The Awards concept is based on “a holistic approach devised to promote architectural design and build quality that rises above pure utility to combine all that is practical and necessary within a building that is meaningful, humane, and beautiful. It also acknowledges excellence in the construction process that combines management and teamwork with workmanship, ingenuity, creativity and performance against programme”.
“The drawings and photos submitted for this building did not do it justice. A site visit revealed a set of new and historic buildings interacting in an ingenious manner. The timber and glass atrium roof straddles various buildings, linking old and new in an engaging manner. The new complex is innovative, sustainable, modern and respectful of its historic setting. A credit to all involved,” commented the judging panel.

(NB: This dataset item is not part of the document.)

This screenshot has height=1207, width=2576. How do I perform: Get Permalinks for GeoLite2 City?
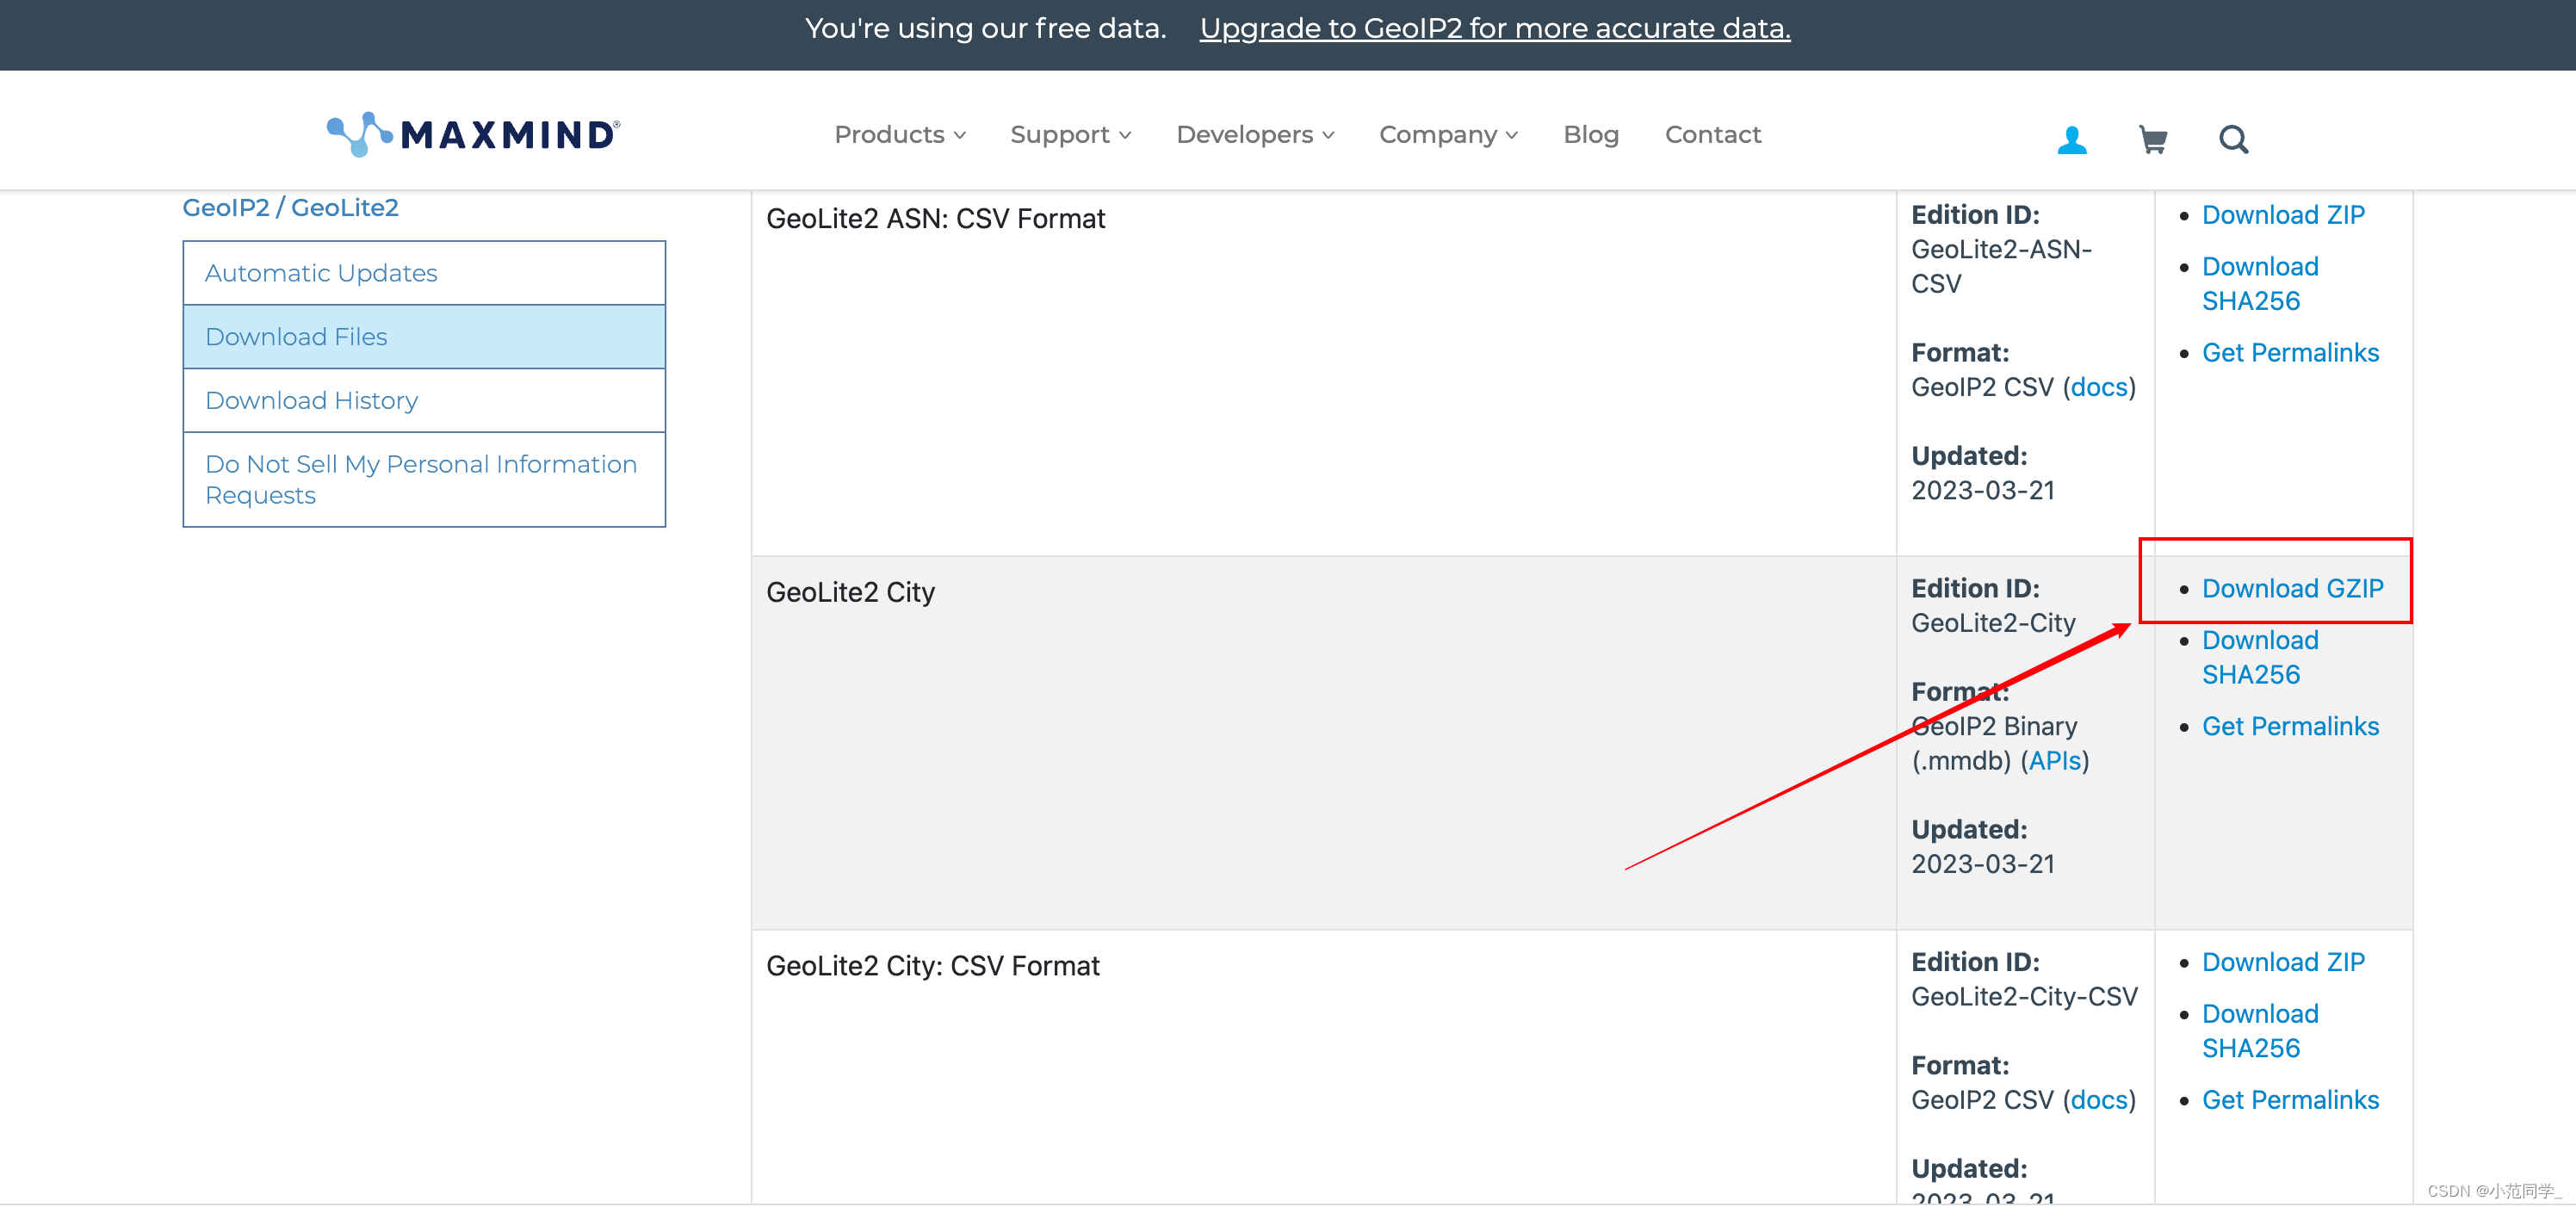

The Council has successfully provided an energy efficient building that provides comfortable working conditions, while working within its strict capital and operational budgets. The 74,900 square feet county buildings incorporate low-energy, passive design concepts relying on a natural ventilation strategy throughout the building and maximised the use of natural light.
In recognition of the historical significance of the site the original county buildings (built circa 1910 - 1913 ) and the Governor’s House built as part of the gaol (circa 1825 century ) have been retained and refurbished.
The remains of old gaol walls have been be made visible around the new building and are being incorporated into a landscaped park. Significant elements of the old gaol walls are also visible beside Blackhall Lane, beside the new housing section and to the north adjacent to Fitzsimon’s Yard. The wall of the female prison, which is the oldest structure standing on the site, is now prominently on view from gaol hill.